# ASSIGNMENT
A word-for-word copy is needed of the line containing "You are a computer-use agent." and every line after it through the end of the records below, leaving out all pictures.
------------
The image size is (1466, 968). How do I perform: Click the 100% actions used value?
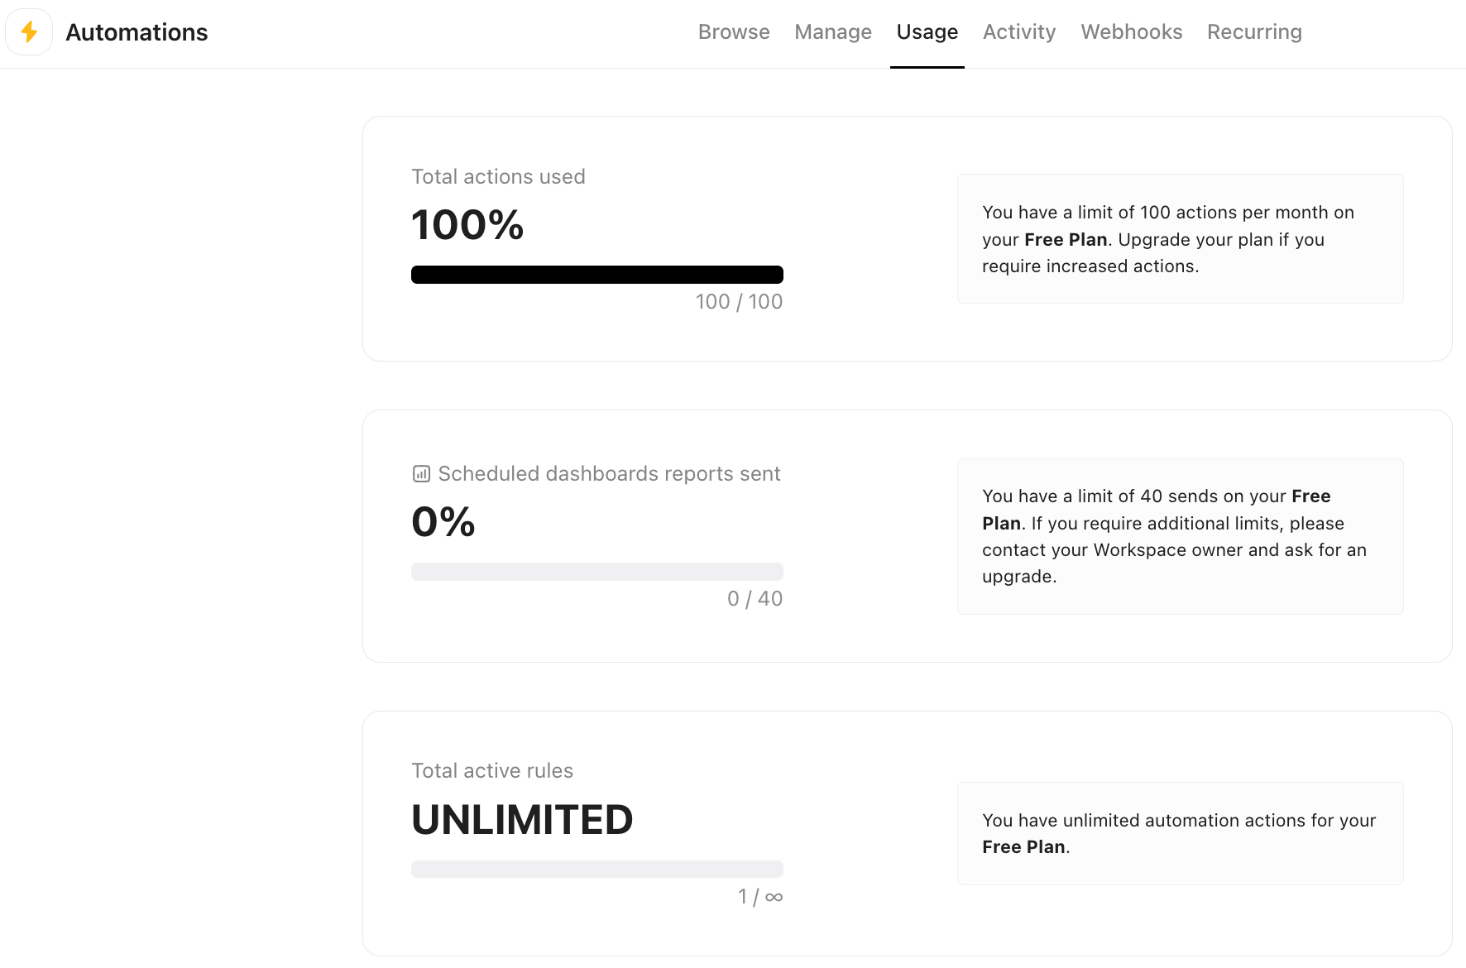click(467, 225)
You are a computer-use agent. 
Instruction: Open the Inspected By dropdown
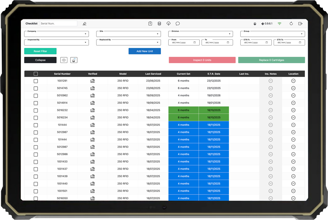tap(56, 43)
------------
# RESULT OF THE EXERCISE
You are a computer-use agent. 
Instruction: Open the Inspected By dropdown
tap(56, 43)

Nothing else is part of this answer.